空の誓い、海との約束
過去も未来も
◇ ◇ ◇
「数日後、彼と別れて私達は本国へ戻ったの。港に着くまでの間、波間を照らす下弦の月を船室の窓からずっと見つめていた」
陛下は伏し目がちにゆるゆると想い出を語る。僕はと言えば、胸の真ん中が押し潰されてるみたいに痛くて、相槌を打つのもままならなかった。
「本当のところを言うと、最後までちょっぴり期待していたのよね。彼が、私を連れて何処か遠くへ逃げてくれないかって」
そんな無責任な人じゃ無いって分かっていたのだけれど。
そう言って陛下は笑った。笑顔でいる姿が余計に切なかった。
初めて恋した人との別れ。同じ時を過ごし、思い出を共にした大切な人との別離。言葉には表れていない陛下の切ない思いは、想像に難くない。
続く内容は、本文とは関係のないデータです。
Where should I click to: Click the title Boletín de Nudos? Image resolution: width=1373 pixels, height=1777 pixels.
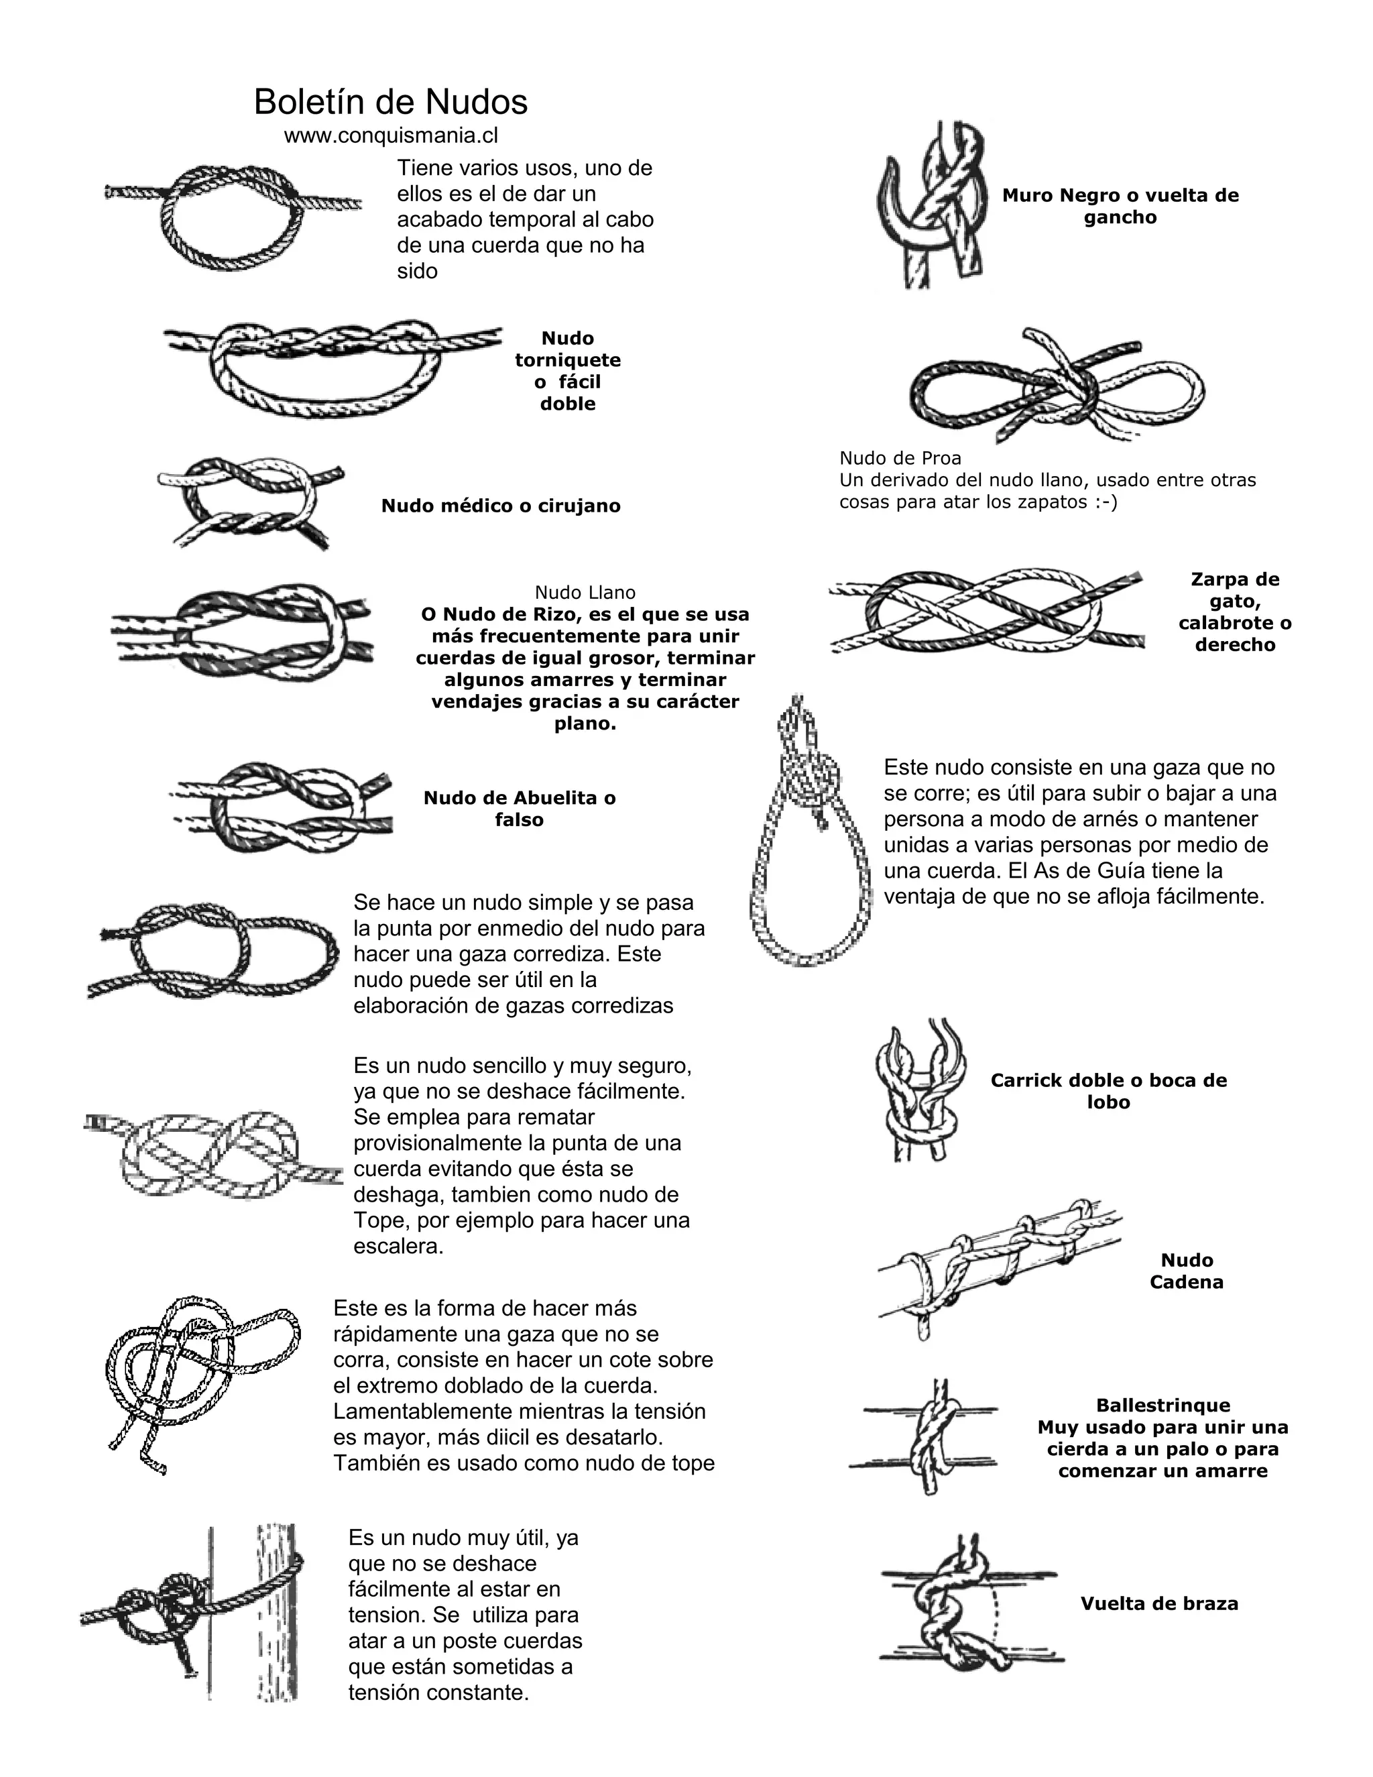point(390,103)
すぐそばに居るのに、鼓動を感じるくらいそばにいるのに。どんなに恋焦がれても決して越えられない鋼鉄の壁――身分差。
……どうして?
今まで考えた事もない疑問がわいた。どうしてこの世界には階級差があるんだろう。自ら負った責任ゆえの身分ではなく、自分では選ぶ事の出来ない出自ゆえの身分が。